- Born: Michael John Wilmot Appleton 30 December 1936 Margate, England
- Died: 2 April 2020 (aged 83) Chertsey, England
- Occupation: Television producer
- Years active: 1958–2000
- Spouse: Lulu Lewin ​(m. 1967)​
- Children: 2

= Mike Appleton =

British television producer (1936–2020)

Michael John Wilmot Appleton (30 December 1936 - 2 April 2020) was a British television producer and director who produced the BBC Television music series The Old Grey Whistle Test.

==Background==
Appleton was born in Margate, Kent, and moved in 1946 with his parents to Bristol. He attended Wells Cathedral School, before being conscripted into military service in Germany, where he learned sound recording techniques.

==Career==
Appleton joined the BBC in Bristol in 1958, working on radio programmes, and then transferred to the television service in London. He became a production assistant on the arts magazine programme Late Night Line-Up, before focusing on the programme's spin-off music shows, Colour Me Pop and Disco 2, produced by Rowan Ayers.

In 1971, Appleton became the producer of a new weekly programme on BBC2, The Old Grey Whistle Test. Appleton was responsible for the show's title and its format, including both live and pre-recorded performances by alternative rock acts, as well as interviews. One of its early presenters, Richard Williams, said: "Starting with virtually no budget and the smallest studio in the BBC’s Television Centre, Mike Appleton turned The Old Grey Whistle Test into the most effective vehicle for the burgeoning rock culture of the 1970s." It continued to develop through the late 1970s and 1980s, with an expanded budget and an ability to reflect changing musical tastes.

In December 1980, Appleton put together a tribute show to John Lennon, on the evening of his death. He was also responsible for ensuring that the shows were recorded for posterity rather than being discarded, as had been the previous practice. The success of The Old Grey Whistle Test led to Appleton working on special live shows by artists such as the Rolling Stones and Bruce Springsteen, as well as Executive Producing the British end of the Live Aid concert in 1985, for which he won a BAFTA Award.

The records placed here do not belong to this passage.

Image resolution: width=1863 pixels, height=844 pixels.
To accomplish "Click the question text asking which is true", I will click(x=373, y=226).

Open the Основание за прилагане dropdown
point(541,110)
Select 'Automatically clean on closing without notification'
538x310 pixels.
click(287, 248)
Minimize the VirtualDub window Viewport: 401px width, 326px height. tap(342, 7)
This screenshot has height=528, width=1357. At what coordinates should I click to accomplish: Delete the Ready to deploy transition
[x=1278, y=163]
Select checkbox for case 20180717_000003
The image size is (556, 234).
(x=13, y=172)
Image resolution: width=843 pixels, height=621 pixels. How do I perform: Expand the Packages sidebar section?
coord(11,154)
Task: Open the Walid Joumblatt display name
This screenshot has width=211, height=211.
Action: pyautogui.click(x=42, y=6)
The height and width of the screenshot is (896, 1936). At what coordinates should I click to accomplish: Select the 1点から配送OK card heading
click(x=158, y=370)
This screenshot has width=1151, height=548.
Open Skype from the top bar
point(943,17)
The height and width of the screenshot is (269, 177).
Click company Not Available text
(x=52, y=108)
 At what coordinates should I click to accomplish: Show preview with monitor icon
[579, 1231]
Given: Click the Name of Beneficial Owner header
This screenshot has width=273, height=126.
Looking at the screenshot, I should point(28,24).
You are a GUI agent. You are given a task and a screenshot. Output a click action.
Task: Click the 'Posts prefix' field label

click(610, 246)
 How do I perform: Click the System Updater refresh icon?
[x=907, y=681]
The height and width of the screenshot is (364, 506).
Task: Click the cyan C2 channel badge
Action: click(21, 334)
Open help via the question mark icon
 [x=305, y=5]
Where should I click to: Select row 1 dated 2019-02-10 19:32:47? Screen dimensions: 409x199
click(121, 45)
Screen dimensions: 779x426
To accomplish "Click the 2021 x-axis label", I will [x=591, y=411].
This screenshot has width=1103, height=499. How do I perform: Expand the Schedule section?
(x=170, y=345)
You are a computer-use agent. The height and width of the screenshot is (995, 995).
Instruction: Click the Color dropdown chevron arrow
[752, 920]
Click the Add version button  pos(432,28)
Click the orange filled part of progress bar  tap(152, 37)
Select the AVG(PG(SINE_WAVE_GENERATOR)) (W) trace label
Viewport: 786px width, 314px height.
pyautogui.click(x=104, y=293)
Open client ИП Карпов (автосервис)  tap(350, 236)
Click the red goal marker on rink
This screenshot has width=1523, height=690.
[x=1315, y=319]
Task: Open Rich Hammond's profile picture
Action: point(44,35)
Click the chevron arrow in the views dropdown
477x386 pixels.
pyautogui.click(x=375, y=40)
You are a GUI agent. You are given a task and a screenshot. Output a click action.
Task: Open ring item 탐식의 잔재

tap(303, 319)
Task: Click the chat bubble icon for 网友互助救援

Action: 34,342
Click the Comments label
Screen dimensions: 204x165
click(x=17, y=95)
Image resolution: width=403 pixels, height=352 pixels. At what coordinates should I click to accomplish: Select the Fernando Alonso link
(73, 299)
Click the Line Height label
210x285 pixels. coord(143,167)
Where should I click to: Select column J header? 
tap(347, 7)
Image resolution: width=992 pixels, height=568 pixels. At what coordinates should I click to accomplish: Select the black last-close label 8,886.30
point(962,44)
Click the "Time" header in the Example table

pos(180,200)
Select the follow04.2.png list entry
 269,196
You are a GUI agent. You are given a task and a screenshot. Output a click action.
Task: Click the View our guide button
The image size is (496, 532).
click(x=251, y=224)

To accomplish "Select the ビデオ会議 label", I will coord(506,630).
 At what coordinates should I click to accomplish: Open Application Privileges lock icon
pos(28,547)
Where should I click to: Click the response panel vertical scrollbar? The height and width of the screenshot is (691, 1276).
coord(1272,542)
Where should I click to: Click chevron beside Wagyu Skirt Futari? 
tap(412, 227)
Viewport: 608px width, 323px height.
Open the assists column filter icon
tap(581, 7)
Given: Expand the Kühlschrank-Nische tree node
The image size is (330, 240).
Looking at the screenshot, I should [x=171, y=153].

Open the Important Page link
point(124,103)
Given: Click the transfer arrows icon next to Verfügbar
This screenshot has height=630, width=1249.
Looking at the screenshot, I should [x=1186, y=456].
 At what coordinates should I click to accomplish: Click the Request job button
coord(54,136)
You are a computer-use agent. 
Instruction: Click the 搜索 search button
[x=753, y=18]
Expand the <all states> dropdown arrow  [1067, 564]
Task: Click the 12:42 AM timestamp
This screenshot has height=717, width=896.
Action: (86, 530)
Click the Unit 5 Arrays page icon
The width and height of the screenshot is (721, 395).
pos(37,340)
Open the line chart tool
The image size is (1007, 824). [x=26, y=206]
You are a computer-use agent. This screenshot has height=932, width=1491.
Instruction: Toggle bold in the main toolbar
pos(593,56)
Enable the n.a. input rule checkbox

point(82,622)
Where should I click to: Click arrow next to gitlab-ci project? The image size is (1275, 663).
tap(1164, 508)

When The Old Grey Whistle Test ended in 1987 after 16 years, Appleton produced the Nelson Mandela 70th Birthday Tribute concert the following year, before leaving the BBC to join The Landscape Channel. He also expanded his collection of old phonographs and gramophones, claimed to be the best collection in Europe. He continued to direct until retiring in 2000.

==Personal life and death==
In 1967, Appleton married Lucille "Lulu" Lewin, a designer and psychotherapist. They had a daughter and a foster daughter. In retirement, he lived in Cobham, Surrey.

On 2 April 2020, Appleton died at St Peter's Hospital, Chertsey, from complications of COVID-19, during the pandemic.